• _Work required_
Whichever lines include the word "Collapse", copy them as they appear in the data.

|---|

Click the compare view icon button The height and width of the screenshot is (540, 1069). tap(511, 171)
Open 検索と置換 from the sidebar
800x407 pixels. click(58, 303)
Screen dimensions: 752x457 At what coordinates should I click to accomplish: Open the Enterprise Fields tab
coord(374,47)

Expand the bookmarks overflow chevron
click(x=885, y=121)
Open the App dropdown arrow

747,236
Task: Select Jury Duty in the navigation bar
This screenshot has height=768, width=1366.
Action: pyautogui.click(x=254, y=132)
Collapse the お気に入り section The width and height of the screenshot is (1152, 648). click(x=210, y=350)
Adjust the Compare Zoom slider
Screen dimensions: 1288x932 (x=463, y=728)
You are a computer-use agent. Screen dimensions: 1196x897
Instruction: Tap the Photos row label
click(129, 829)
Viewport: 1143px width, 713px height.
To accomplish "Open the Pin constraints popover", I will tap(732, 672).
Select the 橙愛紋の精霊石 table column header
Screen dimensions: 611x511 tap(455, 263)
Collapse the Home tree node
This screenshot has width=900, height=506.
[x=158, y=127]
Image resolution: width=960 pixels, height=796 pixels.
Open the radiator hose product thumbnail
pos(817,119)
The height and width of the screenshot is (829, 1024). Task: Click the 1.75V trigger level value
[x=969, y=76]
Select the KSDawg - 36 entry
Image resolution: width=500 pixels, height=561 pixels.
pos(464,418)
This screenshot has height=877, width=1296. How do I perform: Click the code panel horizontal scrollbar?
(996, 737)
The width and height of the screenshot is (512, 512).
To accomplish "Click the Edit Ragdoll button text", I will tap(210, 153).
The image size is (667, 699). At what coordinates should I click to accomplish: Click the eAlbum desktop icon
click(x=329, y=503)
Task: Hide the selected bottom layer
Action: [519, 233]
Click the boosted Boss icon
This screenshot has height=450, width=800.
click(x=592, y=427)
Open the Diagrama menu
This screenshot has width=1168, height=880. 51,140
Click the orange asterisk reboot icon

|---|

• _Answer_
Collapse the お気に入り section The width and height of the screenshot is (1152, 648). click(x=210, y=350)
Collapse the Home tree node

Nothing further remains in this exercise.